Figure out how many lines of the material below contain the word "screenshot". Answer with the number only.

# Data for processing:
- Opening Delimiter -
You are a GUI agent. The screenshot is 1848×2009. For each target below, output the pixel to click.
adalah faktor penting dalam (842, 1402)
- Closing Delimiter -
- Opening Delimiter -
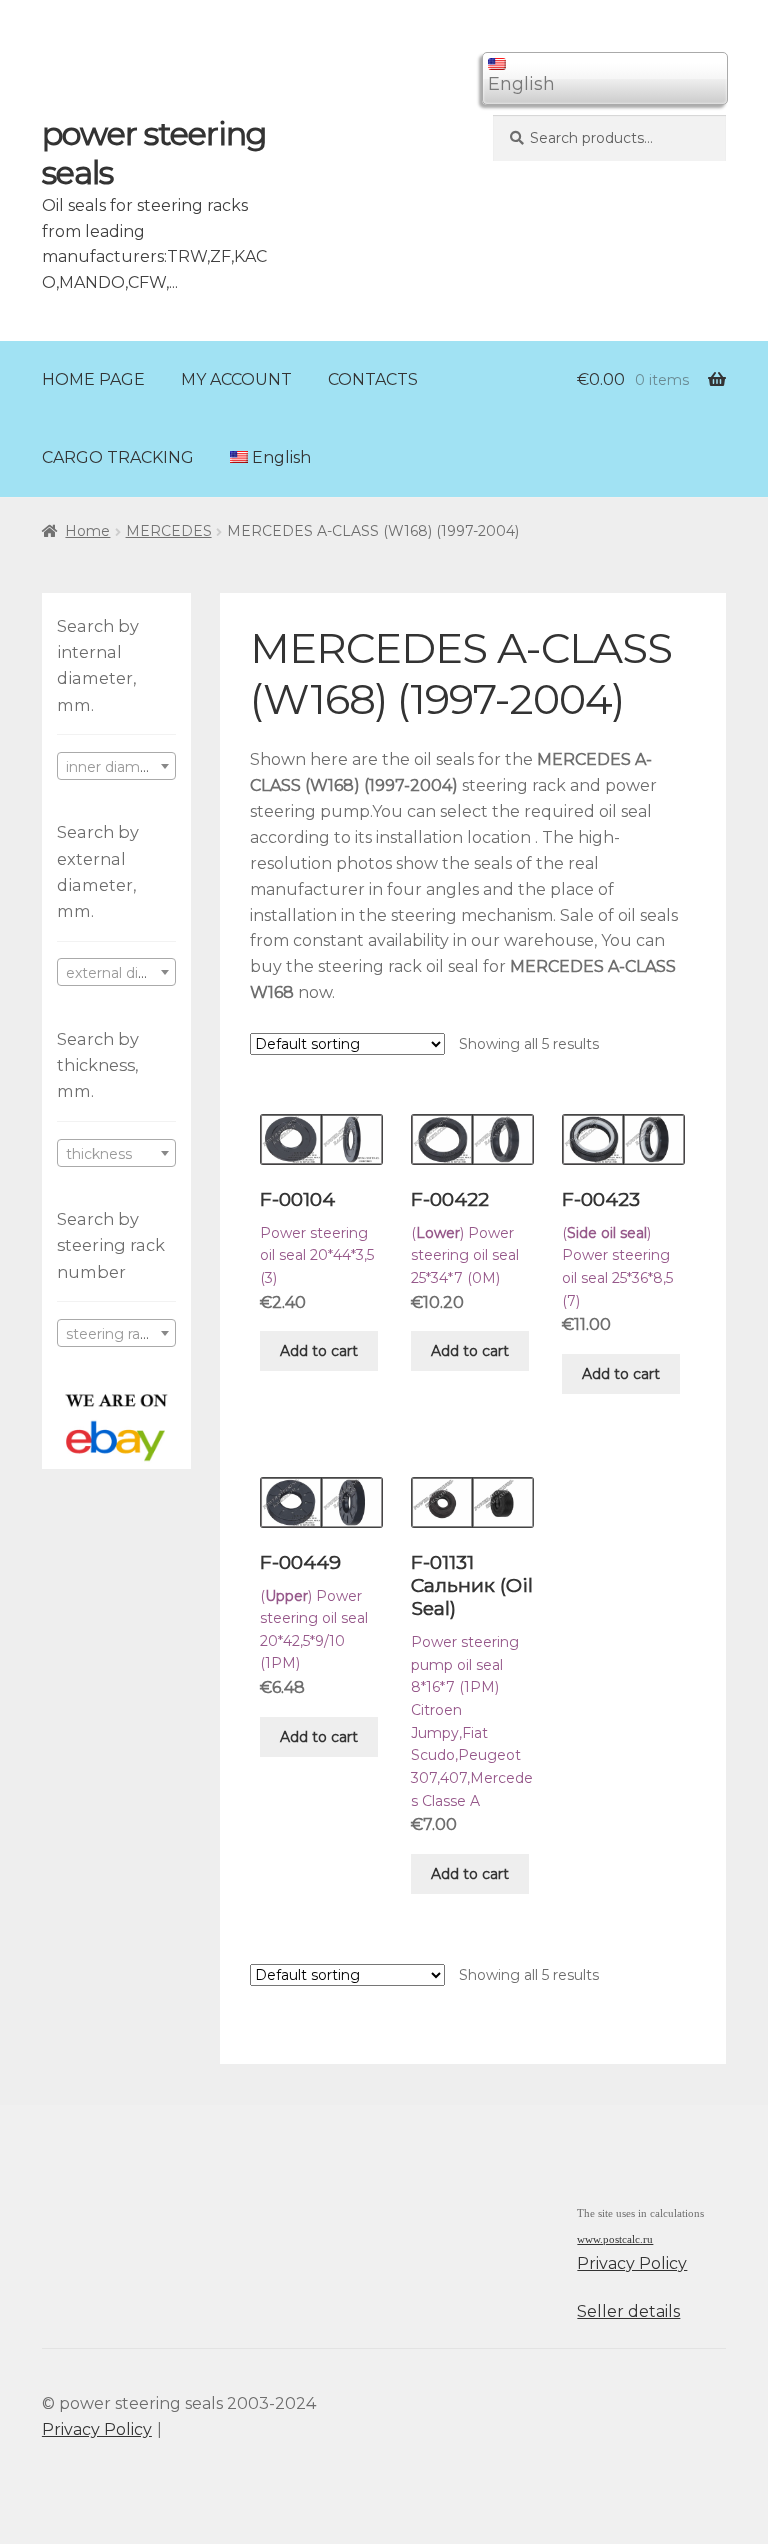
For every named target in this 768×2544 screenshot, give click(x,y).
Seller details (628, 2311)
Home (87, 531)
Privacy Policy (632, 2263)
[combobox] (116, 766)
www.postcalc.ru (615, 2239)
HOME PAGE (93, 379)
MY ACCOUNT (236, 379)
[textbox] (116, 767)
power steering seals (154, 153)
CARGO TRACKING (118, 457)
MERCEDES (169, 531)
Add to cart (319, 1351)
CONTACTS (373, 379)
- Closing Delimiter -
- Opening Delimiter -
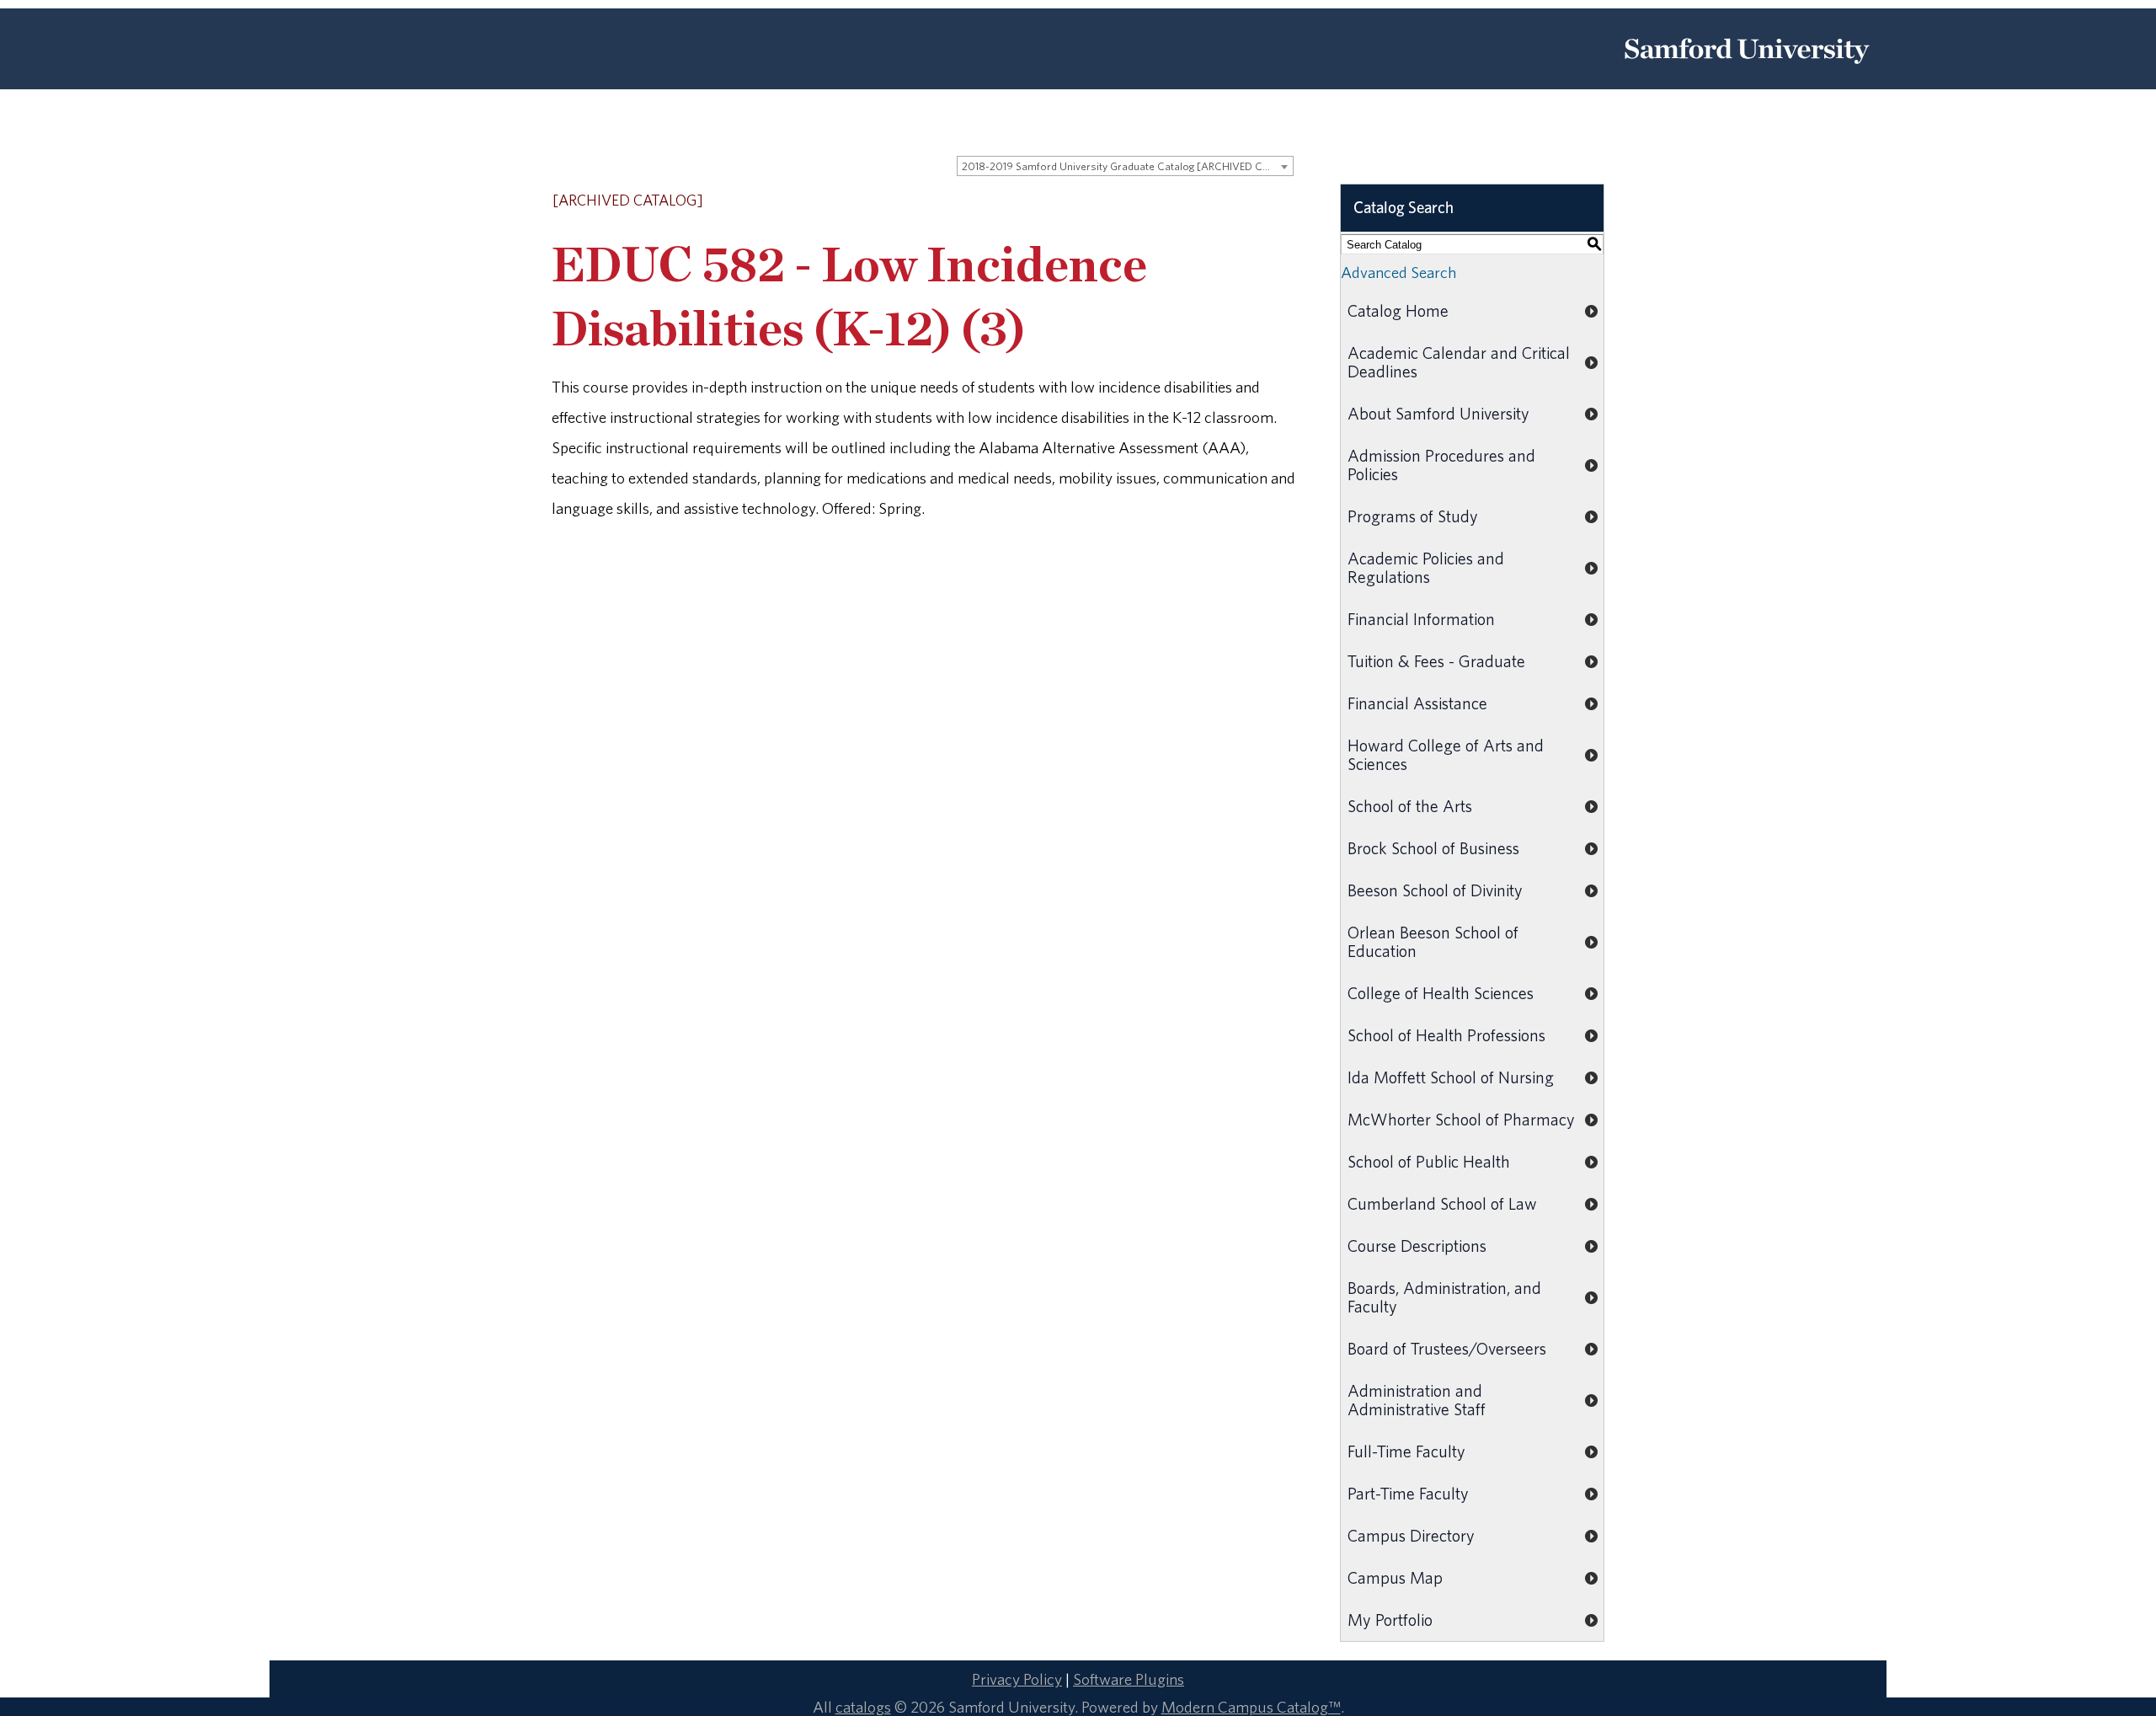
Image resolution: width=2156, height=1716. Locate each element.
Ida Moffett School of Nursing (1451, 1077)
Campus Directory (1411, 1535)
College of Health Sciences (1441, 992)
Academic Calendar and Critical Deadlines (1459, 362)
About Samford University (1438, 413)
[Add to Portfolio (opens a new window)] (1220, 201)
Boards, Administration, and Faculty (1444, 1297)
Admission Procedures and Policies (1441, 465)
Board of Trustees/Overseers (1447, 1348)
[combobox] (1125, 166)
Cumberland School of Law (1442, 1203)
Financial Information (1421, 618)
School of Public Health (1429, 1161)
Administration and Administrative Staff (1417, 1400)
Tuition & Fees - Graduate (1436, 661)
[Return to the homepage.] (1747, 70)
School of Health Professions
- Closing Delimiter -
# Written answer:
2